Division of Endocrinology, Diabetes and Metabolism, Department of Medicine, Beth Israel Deaconess Medical Center and Harvard Medical School, Boston, MA 02215, USA.
Sarah W. Stedman Nutrition and Metabolism Center, Duke Molecular Physiology Institute, Duke University School of Medicine, Durham, NC 27710, USA.

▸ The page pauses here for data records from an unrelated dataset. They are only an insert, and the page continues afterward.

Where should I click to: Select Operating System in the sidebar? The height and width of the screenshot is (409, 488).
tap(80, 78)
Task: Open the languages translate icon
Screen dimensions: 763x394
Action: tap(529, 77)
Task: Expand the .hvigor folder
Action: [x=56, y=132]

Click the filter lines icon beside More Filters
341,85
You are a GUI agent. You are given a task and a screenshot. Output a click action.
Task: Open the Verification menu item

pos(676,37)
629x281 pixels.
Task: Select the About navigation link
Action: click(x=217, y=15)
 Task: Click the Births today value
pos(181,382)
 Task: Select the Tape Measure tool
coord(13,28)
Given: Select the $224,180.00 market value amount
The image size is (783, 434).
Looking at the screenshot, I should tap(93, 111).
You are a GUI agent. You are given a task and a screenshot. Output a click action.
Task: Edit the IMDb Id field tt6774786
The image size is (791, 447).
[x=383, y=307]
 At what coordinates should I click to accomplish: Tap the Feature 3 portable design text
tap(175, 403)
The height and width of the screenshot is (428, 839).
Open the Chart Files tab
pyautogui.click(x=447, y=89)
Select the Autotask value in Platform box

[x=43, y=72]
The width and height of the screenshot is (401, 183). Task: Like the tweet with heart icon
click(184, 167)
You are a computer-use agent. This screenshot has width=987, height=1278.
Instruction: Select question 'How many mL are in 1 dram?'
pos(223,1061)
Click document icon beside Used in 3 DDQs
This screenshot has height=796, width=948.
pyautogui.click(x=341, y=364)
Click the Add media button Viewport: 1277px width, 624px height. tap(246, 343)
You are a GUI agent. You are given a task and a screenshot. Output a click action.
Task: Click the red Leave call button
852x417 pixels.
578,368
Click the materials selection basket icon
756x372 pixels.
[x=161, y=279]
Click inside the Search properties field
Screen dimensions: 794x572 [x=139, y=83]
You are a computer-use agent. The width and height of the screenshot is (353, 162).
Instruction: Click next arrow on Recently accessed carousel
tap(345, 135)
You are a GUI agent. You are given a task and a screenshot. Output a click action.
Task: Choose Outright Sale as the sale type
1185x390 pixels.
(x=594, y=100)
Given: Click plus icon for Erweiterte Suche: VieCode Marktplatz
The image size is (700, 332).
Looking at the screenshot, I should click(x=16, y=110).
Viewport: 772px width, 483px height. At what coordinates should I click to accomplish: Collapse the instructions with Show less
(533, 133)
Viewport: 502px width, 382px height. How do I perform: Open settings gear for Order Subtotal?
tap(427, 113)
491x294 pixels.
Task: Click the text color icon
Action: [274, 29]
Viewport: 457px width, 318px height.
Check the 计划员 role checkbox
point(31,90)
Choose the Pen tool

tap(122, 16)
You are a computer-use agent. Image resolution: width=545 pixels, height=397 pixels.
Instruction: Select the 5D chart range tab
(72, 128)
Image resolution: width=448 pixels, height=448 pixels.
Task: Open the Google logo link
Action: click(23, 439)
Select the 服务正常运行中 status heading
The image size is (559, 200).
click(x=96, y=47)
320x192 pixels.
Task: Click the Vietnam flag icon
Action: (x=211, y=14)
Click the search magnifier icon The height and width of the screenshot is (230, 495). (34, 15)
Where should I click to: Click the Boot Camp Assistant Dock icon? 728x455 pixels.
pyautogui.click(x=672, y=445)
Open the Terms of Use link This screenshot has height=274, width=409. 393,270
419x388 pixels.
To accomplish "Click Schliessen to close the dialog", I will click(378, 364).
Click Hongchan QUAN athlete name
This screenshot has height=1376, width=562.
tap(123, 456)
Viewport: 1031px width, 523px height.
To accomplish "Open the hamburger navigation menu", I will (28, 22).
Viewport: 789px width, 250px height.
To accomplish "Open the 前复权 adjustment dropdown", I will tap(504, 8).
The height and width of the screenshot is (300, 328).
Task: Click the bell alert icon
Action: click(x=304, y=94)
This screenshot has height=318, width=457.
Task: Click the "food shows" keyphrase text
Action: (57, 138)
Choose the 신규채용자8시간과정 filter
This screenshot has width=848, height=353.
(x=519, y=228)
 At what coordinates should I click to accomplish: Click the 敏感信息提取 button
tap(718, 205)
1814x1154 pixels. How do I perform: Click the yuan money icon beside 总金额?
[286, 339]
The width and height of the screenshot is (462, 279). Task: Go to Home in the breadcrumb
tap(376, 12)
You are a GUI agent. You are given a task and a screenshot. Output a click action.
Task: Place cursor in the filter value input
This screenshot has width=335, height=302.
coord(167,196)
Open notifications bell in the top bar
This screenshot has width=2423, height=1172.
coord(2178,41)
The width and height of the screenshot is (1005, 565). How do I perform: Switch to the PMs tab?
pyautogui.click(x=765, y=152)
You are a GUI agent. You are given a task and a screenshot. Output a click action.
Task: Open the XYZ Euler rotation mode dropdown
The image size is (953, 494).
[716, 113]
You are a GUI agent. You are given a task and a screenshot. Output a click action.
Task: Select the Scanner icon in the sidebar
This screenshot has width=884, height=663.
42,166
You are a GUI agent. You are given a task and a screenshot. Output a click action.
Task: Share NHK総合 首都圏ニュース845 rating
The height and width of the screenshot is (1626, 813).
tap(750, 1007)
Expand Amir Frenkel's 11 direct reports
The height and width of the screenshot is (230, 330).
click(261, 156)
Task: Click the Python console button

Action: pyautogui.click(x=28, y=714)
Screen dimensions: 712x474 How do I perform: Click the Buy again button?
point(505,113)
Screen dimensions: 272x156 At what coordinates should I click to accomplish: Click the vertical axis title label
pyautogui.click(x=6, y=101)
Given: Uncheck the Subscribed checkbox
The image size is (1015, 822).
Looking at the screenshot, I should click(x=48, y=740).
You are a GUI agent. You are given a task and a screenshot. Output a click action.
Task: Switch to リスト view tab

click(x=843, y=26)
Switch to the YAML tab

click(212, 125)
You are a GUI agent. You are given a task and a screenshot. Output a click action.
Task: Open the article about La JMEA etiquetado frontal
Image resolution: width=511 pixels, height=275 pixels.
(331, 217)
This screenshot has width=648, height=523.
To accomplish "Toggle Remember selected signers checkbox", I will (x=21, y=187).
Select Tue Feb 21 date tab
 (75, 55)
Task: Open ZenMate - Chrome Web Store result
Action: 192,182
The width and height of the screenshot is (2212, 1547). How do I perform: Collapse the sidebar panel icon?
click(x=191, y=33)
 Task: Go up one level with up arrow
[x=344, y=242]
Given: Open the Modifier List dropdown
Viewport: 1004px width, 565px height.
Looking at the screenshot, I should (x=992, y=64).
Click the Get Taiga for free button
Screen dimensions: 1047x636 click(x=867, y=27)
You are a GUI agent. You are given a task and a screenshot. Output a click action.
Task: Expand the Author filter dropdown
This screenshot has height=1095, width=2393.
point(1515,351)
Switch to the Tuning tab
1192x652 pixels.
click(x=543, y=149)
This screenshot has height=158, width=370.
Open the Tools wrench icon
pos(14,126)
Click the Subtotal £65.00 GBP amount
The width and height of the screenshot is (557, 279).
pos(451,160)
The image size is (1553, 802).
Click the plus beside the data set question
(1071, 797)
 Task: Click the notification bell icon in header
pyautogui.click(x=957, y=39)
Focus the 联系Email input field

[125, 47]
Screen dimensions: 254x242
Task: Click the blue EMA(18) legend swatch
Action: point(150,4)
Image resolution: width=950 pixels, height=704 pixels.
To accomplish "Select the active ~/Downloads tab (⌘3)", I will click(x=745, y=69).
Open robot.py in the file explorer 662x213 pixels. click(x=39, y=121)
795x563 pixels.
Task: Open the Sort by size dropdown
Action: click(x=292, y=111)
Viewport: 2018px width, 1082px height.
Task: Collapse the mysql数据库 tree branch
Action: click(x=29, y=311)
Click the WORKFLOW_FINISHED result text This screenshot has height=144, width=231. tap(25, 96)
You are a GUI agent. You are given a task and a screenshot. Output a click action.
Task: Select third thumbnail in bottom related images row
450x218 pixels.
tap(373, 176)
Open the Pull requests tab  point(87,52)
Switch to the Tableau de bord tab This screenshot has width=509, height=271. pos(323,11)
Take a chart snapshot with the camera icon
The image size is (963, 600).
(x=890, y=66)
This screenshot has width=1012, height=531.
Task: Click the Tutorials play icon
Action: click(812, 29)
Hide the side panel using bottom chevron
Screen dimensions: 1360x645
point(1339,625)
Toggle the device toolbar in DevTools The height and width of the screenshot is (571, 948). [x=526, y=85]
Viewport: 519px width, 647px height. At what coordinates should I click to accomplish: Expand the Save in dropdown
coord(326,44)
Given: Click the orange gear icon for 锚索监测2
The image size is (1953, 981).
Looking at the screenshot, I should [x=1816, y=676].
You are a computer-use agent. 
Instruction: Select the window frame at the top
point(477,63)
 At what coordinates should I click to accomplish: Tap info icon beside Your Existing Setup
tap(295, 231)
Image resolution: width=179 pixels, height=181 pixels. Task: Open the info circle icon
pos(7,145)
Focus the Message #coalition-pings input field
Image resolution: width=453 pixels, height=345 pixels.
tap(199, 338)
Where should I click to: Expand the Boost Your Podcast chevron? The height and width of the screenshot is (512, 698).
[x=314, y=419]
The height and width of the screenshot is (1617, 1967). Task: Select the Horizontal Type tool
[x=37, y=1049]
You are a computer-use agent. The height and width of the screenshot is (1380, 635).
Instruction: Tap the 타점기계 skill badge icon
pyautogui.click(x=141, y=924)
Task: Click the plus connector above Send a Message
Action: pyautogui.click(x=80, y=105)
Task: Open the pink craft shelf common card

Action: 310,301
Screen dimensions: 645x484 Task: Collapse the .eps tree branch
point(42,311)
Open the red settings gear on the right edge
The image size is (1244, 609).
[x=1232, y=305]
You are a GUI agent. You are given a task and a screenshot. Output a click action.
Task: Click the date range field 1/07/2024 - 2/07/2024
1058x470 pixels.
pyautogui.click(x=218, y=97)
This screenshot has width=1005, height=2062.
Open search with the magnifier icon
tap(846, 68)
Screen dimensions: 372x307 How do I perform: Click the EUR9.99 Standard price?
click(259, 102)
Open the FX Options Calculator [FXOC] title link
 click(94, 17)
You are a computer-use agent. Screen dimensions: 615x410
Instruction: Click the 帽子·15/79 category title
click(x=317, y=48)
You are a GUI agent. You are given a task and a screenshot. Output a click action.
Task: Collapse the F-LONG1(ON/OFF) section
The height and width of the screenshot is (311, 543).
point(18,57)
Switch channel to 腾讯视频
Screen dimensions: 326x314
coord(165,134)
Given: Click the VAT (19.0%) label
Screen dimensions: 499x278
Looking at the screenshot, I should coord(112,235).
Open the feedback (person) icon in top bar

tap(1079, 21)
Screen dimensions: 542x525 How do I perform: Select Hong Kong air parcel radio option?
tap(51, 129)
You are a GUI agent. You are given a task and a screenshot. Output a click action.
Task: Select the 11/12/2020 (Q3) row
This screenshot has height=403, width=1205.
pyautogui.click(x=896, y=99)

Endocrinology. 2021 Jul 1;162(7). doi: 10.1210/endocr/bqab062.
Circulating branched chain amino acid (BCAA) levels are elevated in obese humans and genetically obese rodents. However, the relationship of BCAAs to insulin resistance in diet-induced obese mice, a commonly used model to study glucose homeostasis, is still ill-defined. Here we examined how high-fat high-sucrose (HFHS) or high-fat diet (HFD) feeding, with or without BCAA supplementation in water, alters the metabolome in serum/plasma and tissues in mice and whether raising circulating BCAA levels worsens insulin resistance and glucose intolerance. Neither HFHS nor HFD feeding raised circulating BCAA levels in insulin-resistant diet-induced obese mice. BCAA supplementation raised circulating BCAA and branched-chain α-keto acid levels and C5-OH/C3-DC acylcarnitines (AC) in muscle from mice fed an HFHS diet or HFD, but did not worsen insulin resistance. A set of short- and long-chain acyl CoAs were elevated by diet alone in muscle, liver, and white adipose tissue (WAT), but not increased further by BCAA supplementation. HFD feeding reduced valine and leucine oxidation in WAT but not in muscle. BCAA supplementation markedly increased valine oxidation in muscle from HFD-fed mice, while leucine oxidation was unaffected by diet or BCAA treatment. Here we establish an extensive metabolome database showing tissue-specific changes in mice on 2 different HFDs, with or without BCAA supplementation. We conclude that mildly elevating circulating BCAAs and a subset of ACs by BCAA supplementation does not worsen insulin resistance or glucose tolerance in mice. This work highlights major differences in the effects of BCAAs on glucose homeostasis in diet-induced obese mice versus data reported in obese rats and in humans.
循环支链氨基酸(BCAA)水平在肥胖人群和遗传性肥胖啮齿动物中升高。然而,BCAA 与饮食诱导肥胖小鼠(一种常用于研究葡萄糖稳态的模型)的胰岛素抵抗之间的关系仍未明确。在这里,我们研究了高脂肪高蔗糖(HFHS)或高脂肪饮食(HFD)喂养,以及在水中补充 BCAA,如何改变小鼠血清/血浆和组织中的代谢组学,以及提高循环 BCAA 水平是否会加重胰岛素抵抗和葡萄糖不耐受。HFHS 或 HFD 喂养均未升高胰岛素抵抗的饮食诱导肥胖小鼠的循环 BCAA 水平。BCAA 补充提高了 HFHS 饮食或 HFD 喂养小鼠的循环 BCAA 和支链α-酮酸水平以及 C5-OH/C3-DC 酰基辅酶 A(AC)在肌肉中的水平,但不会加重胰岛素抵抗。单独的饮食增加了一组短链和长链酰基辅酶 A 在肌肉、肝脏和白色脂肪组织(WAT)中的水平,但 BCAA 补充并没有进一步增加。HFD 喂养减少了 WAT 中缬氨酸和亮氨酸的氧化,但在肌肉中没有增加。BCAA 补充显著增加了 HFD 喂养小鼠肌肉中缬氨酸的氧化,而亮氨酸的氧化不受饮食或 BCAA 处理的影响。在这里,我们建立了一个广泛的代谢组学数据库,显示了在两种不同的 HFD 喂养小鼠中,组织特异性的变化,以及是否补充 BCAA。我们得出结论,BCAA 补充轻度升高循环 BCAA 和一组 AC 不会加重小鼠的胰岛素抵抗或葡萄糖耐量。这项工作突出了在饮食诱导肥胖小鼠中,BCAA 对葡萄糖稳态的影响与肥胖大鼠和人类报告的数据之间存在显著差异。